SECCIÓN DEL DOCUMENTO:
□ □ □ □ □ □ □
En China, lo mismo se tarda diecisiete siglos en construir un muro, que diez días en levantar de la nada un hospital, pero esa peculiar relación con el tiempo parece querer acompasarse a la naturaleza de las amenazas.
Antes de que China fuera China, ya era China en lo tocante a su colosal, desproporcionada y a menudo inútil reacción frente a las amenazas. Los 8.000 kilómetros de su Gran Muralla (unos 20.000 contando desviaciones y ramales) no debieron servir tanto para defenderse de las hordas nómadas de mongoles y manchúes como para descolocarles con la exhibición de una obra tan loca. Así, las imágenes cenitales que vemos en los noticiarios de cientos de excavadoras pululando como insectos en un descampado a las afueras de Wuhan, sugieren el mismo propósito, el de asustar, en ésta ocasión al coronavirus ese que fulmina a los viandantes, que ha infectado en pocos días a miles de personas y que se va extendiendo por el mundo como la enésima plaga.
□ □ □ □ □ □ □
ACTIVIDAD A:
Enumera, por favor, las tres cosas que el texto sobre China dice que hace o ha hecho el coronavirus.
ACTIVIDAD B:
Según el texto sobre China, ¿qué propósito sugieren las imágenes de excavadoras a las afueras de Wuhan, y con qué obra anterior se relaciona ese propósito? Responde en una a tres oraciones.
ACTIVIDAD C:
Continúa el texto sobre China a partir de su última oración.

DATOS:
□ □ □ □ □ □ □
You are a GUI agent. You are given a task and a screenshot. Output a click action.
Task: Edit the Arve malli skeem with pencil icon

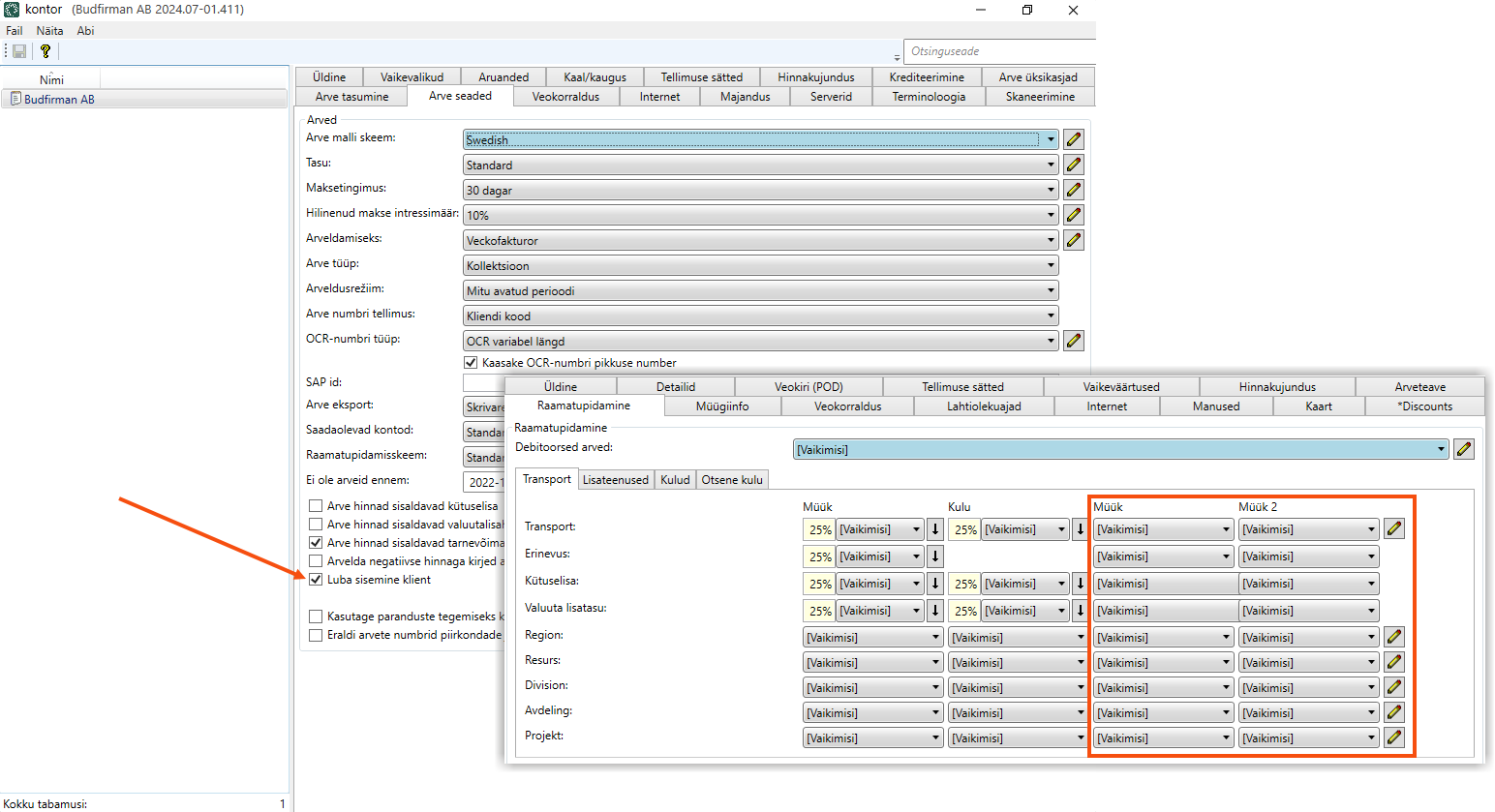[x=1074, y=139]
□ □ □ □ □ □ □
TU RESPUESTA A:
- Fulmina a los viandantes.
- Ha infectado en pocos días a miles de personas.
- Se va extendiendo por el mundo como la enésima plaga.

TU RESPUESTA B:
Las imágenes sugieren el propósito de asustar, esta vez al coronavirus. Es el mismo propósito que el texto atribuye a la Gran Muralla, que no debió servir tanto para defenderse de mongoles y manchúes como para descolocarlos con la exhibición de una obra tan loca.

TU RESPUESTA C:
Puede que los mongoles inspiraran tanto pavor en su día como hoy el virus que ha forzado la estabulación, la cuarentena, de 60 millones de personas en China, pero también puede que lo que más miedo tendría que dar era, ayer, la extrema crueldad de los reyezuelos y emperadores que mandaron construir la Gran Muralla, agotando los recursos del país y cobrándose la vida de millones de trabajadores, y hoy, el subterráneo e inevitable descontrol que genera y alimenta la compulsión controladora del régimen en un país de 1.400 millones de habitantes. La afición a comerse todo bicho viviente, vestigio vivo de las hambrunas pasadas, podría estar en el origen del morbo, y esa querencia no se neutraliza ni con artefactos digitales de reconocimiento facial ni con miles de obreros deslomándose hasta la extenuación para construir un hospital en diez días.
La peor amenaza de uno suele hallarse, como se sabe, dentro de uno mismo, y con las naciones, los estados, los grupos humanos, sucede lo mismo. China, tan enorme, con tanta gente, con tanta dinastía aherrojándola, se enfrenta de nuevo, a lo grande, a los mongoles, que son ahora un virus, pero ni los mongoles se asustaron con aquella valla delirante, ni los virus con la visión cenital de los bulldozers pululando como insectos en un descampado.